-- What you will do --
Keeping pictures out, repeat the lines of the listing below exactly, starting at its first line and finishing with the one that holds "Task: Open the Verify step label".
+===+
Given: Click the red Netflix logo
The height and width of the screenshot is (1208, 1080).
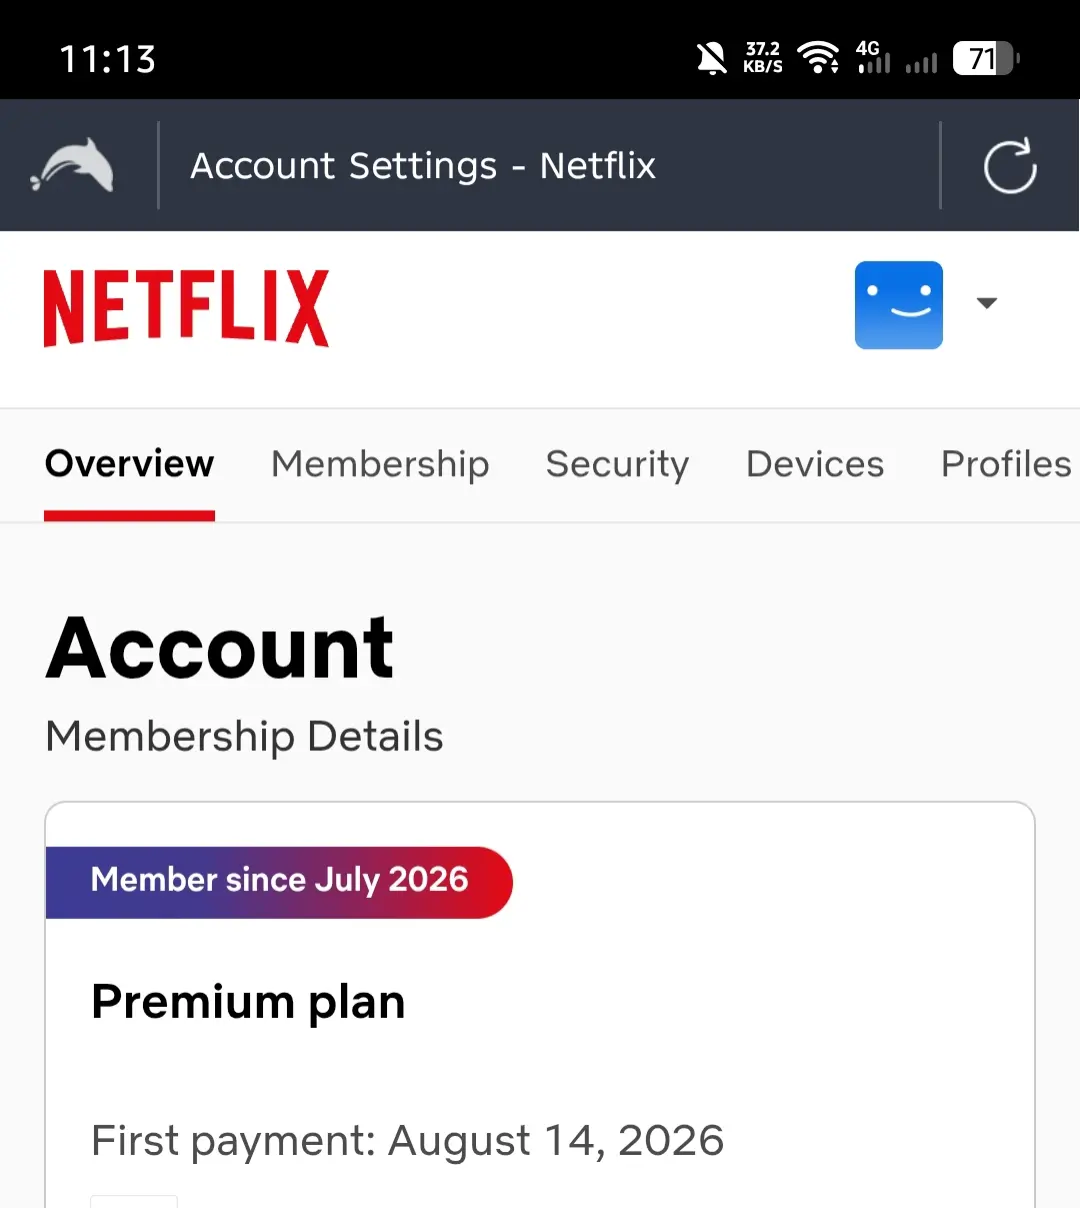Looking at the screenshot, I should 186,308.
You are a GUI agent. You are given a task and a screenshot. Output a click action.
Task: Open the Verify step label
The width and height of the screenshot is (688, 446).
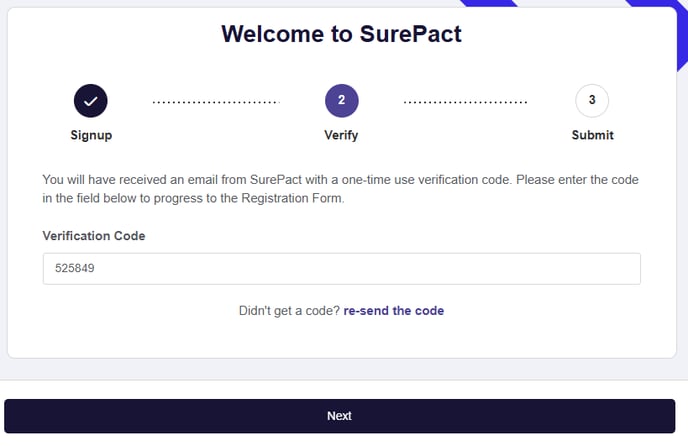[341, 135]
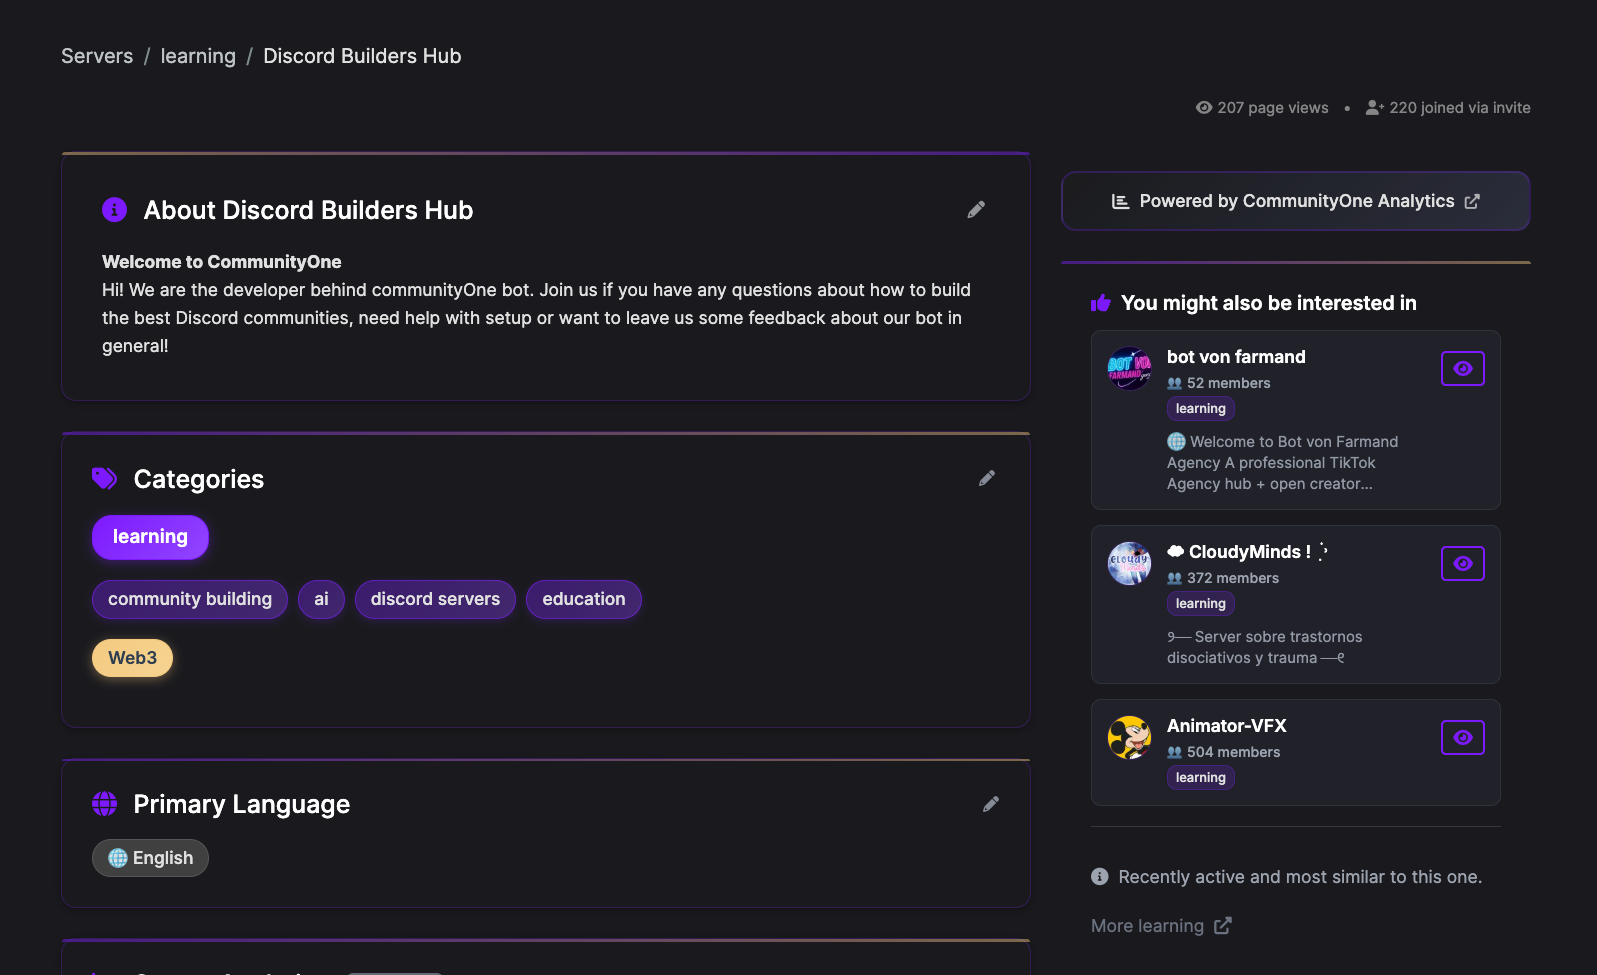The height and width of the screenshot is (975, 1597).
Task: Click the discord servers tag
Action: point(435,599)
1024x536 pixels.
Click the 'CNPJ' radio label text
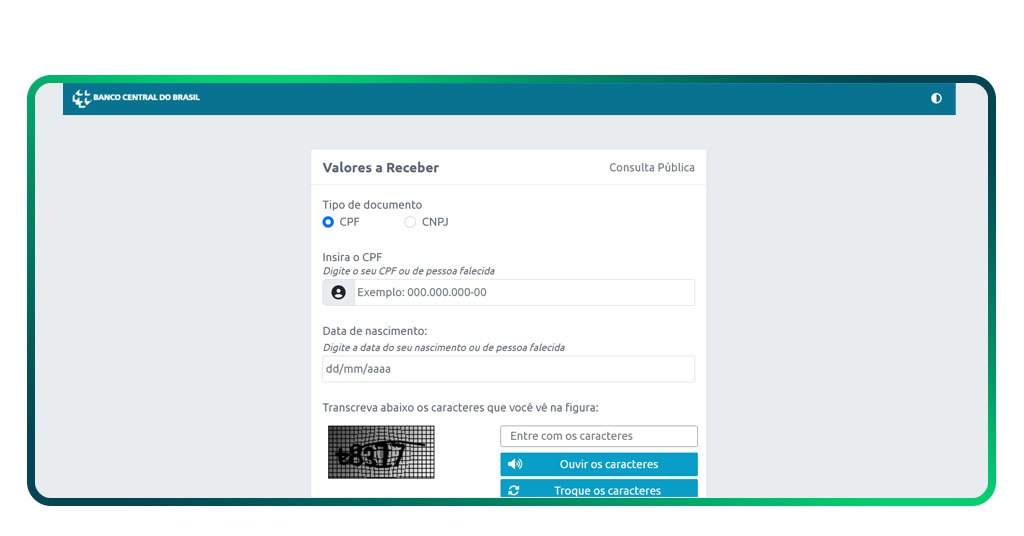(x=435, y=222)

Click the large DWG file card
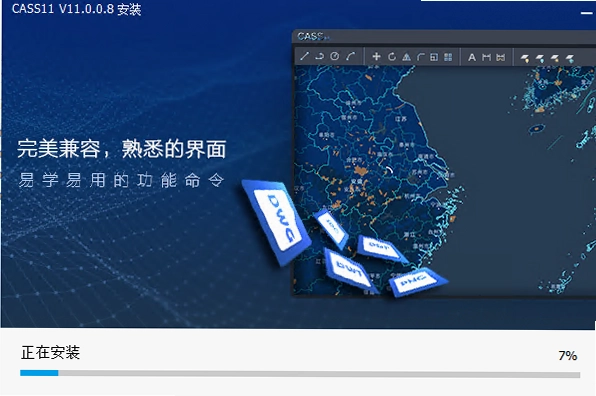277,222
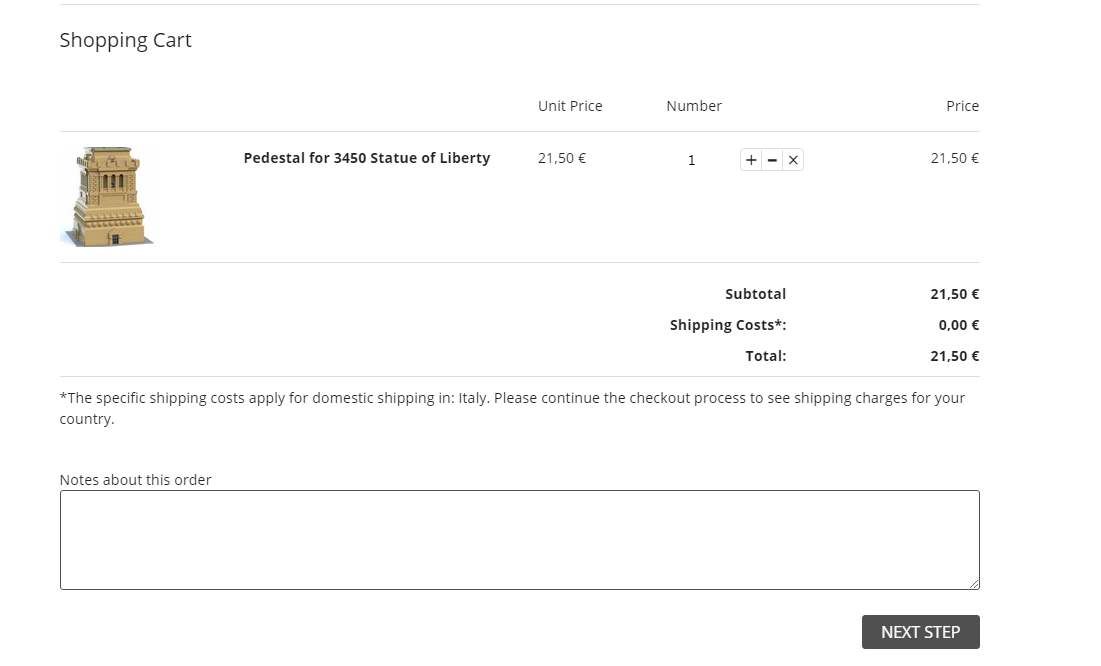Click the notes text area resize handle
The width and height of the screenshot is (1101, 666).
(973, 583)
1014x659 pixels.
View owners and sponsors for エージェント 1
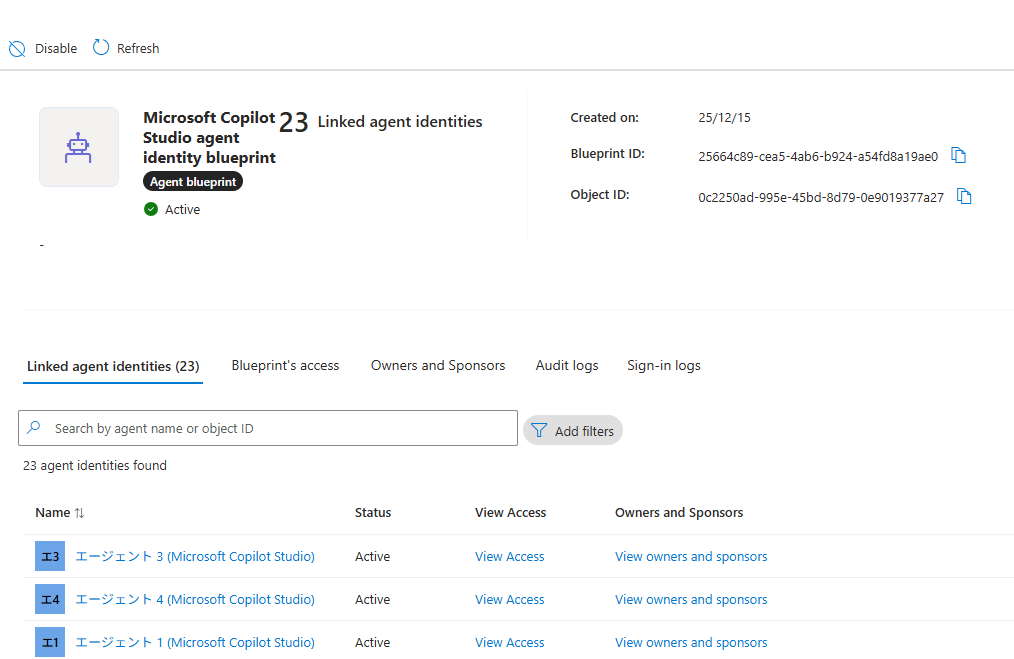click(691, 643)
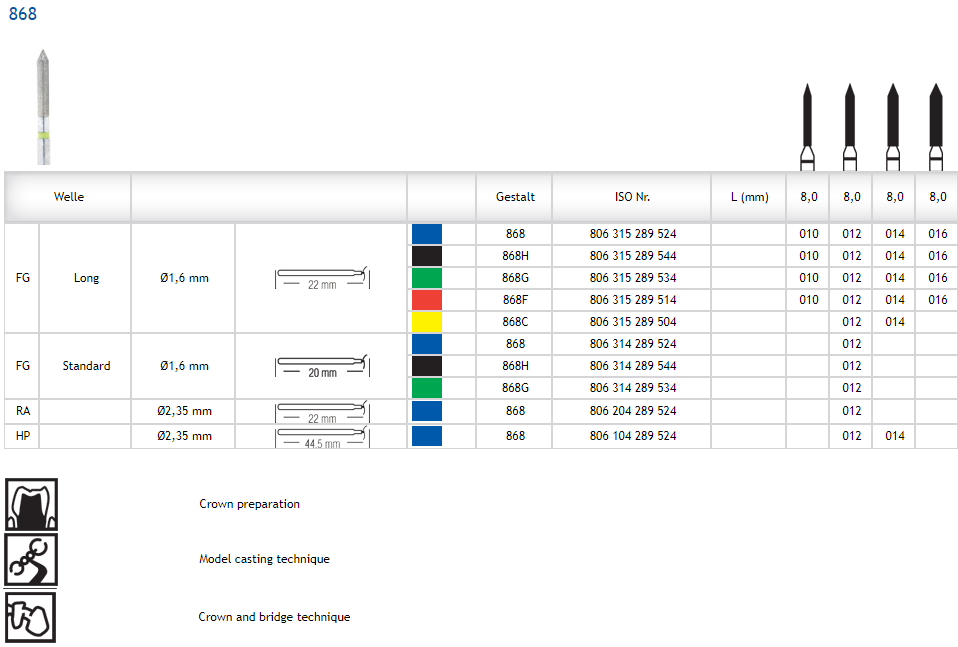958x647 pixels.
Task: Click the RA row 22 mm shank diagram
Action: coord(322,411)
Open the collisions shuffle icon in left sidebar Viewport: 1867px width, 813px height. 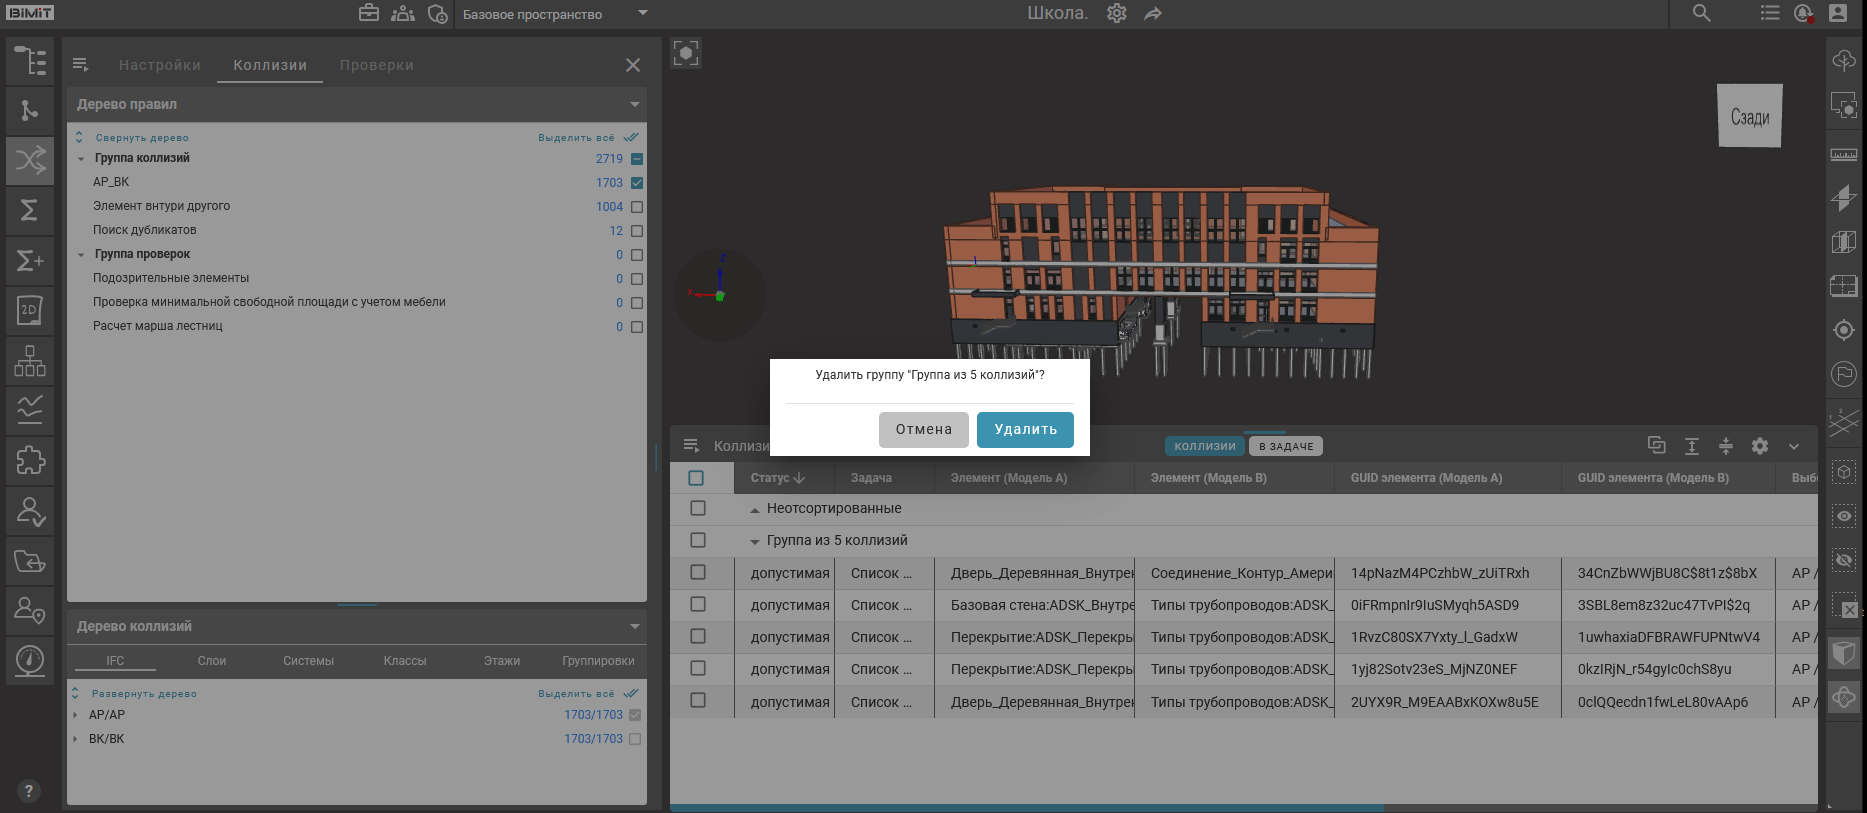tap(30, 160)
+===+
-- Solved exercise --
Given: Click the red Netflix logo
The height and width of the screenshot is (1208, 1080).
Looking at the screenshot, I should 186,308.
You are a GUI agent. You are given a task and a screenshot. Output a click action.
Task: Open the Verify step label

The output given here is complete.